# [EXERCISE]
Below is a listing from which only part is wanted; return exactly the lines from the one with "The image size is (1295, 610)." up to and including the one with "Viewport: 387px width, 516px height.".

==*==

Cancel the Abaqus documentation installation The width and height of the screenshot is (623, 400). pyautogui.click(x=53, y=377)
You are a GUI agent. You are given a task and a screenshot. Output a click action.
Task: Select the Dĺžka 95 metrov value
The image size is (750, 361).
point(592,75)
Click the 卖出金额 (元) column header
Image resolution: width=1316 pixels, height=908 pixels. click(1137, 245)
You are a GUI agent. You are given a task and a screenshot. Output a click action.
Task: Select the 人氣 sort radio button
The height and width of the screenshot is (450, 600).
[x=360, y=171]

==*==

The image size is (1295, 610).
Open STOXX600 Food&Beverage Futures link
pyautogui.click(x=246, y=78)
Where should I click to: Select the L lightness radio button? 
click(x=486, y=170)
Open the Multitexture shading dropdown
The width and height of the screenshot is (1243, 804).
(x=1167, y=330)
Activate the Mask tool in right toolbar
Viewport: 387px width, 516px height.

==*==

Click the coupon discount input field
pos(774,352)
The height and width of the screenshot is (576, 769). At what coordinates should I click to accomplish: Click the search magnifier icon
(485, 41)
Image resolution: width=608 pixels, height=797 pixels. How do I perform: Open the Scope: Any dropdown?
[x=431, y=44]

==*==

# [RESPONSE TO THE EXERCISE]
The image size is (1295, 610).
Open STOXX600 Food&Beverage Futures link
pyautogui.click(x=246, y=78)
Where should I click to: Select the L lightness radio button? 
click(x=486, y=170)
Open the Multitexture shading dropdown
The width and height of the screenshot is (1243, 804).
(x=1167, y=330)
Activate the Mask tool in right toolbar
Viewport: 387px width, 516px height.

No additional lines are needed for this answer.